Uma só coisa protegerá o homem deste desencorajamento: se ele pretende seriamente vencer o nevoeiro, fará por si próprio a experiência da sua liberdade, experiência que jamais é um dado natural; possuirá uma certeza que não se estriba em qualquer garantia objectiva; avançará com o sentimento de servir esta verdade que não possui.

Dentro do reino das miragens, ele quer salvar a razão, esperar a sua mensagem com uma paciência que não será iludida e, no entanto, sem nunca ouvir o eco por que em vão espera.

A fé da razão é diferente de todas as outras crenças que estão garantidas por dados do conhecimento e por realidades objectivas. Existem, hoje como em todos os tempos, homens rectos e que pensam com clareza. Existem homens que desde a sua juventude seguiram com sinceridade os caminhos da razão, mesmo sem disso possuírem consciência.

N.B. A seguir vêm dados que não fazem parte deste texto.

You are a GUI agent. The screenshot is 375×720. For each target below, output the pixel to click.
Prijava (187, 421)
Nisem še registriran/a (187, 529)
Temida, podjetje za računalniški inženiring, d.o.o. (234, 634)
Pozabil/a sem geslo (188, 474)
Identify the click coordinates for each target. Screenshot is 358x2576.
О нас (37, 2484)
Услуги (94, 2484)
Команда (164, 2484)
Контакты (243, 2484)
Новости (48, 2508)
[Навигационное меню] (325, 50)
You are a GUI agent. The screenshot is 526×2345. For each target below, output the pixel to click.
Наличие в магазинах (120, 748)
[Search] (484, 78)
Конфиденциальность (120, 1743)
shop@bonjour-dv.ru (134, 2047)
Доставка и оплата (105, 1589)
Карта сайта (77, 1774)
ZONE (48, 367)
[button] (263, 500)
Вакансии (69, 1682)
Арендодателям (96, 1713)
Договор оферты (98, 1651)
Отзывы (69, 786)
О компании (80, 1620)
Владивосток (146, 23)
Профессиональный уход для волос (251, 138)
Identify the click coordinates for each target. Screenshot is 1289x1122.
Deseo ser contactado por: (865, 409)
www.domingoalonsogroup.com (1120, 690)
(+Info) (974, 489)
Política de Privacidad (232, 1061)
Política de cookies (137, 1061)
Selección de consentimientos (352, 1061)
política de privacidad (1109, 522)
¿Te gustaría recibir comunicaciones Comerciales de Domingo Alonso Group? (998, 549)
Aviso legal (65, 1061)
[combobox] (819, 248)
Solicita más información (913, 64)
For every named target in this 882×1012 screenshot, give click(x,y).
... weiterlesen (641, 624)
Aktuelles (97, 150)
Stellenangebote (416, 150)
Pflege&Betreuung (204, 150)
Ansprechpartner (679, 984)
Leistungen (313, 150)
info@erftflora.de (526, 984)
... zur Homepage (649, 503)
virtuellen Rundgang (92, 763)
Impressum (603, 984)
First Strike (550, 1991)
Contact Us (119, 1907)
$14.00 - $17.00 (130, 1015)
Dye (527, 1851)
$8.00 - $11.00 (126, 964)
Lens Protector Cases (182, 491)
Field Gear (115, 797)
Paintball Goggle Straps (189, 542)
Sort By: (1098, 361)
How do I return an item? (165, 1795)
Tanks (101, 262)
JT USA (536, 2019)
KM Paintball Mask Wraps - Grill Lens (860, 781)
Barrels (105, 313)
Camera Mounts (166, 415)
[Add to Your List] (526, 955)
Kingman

A razão não faz ruído.

Os mais negros prognósticos sobre o declínio das civilizações, sobre a situação histórica, as verificações igualmente pessimistas das características da humanidade média, da predisposição do homem para se lançar na servidão, do seu esquecimento de Deus, que emparelha com o esquecimento de si próprio – tudo isto, e mesmo nos piores momentos, será inicialmente considerado incerto pela razão. Ela acha-se penetrada da recordação de experiências análogas que, contra toda a expectativa, tiveram um desfecho favorável. Não concluirá daí que tudo se deva passar idênticamente, mas extrairá uma indicação que ditará a sua atitude. Não obstante, os «porque» e os «talvez» não podem prevalecer para a razão. Ela não vive de argumentos pró e contra mas da sua autenticidade própria e com a lúcida consciência de não possuir a verdade e somente caminhar em sua busca. É dentro da humildade, dentro da generosidade, que um indivíduo tem a possibilidade de colaborar, numa parte ínfima, imperceptível, no nascimento de um mundo onde a liberdade possa plenamente manifestar-se.

A razão assemelha-se à revelação de um mistério perpetuamente acessível a cada um de nós; ela é o silencioso espaço para onde, graças ao pensamento, é consentido a todos retirarem-se.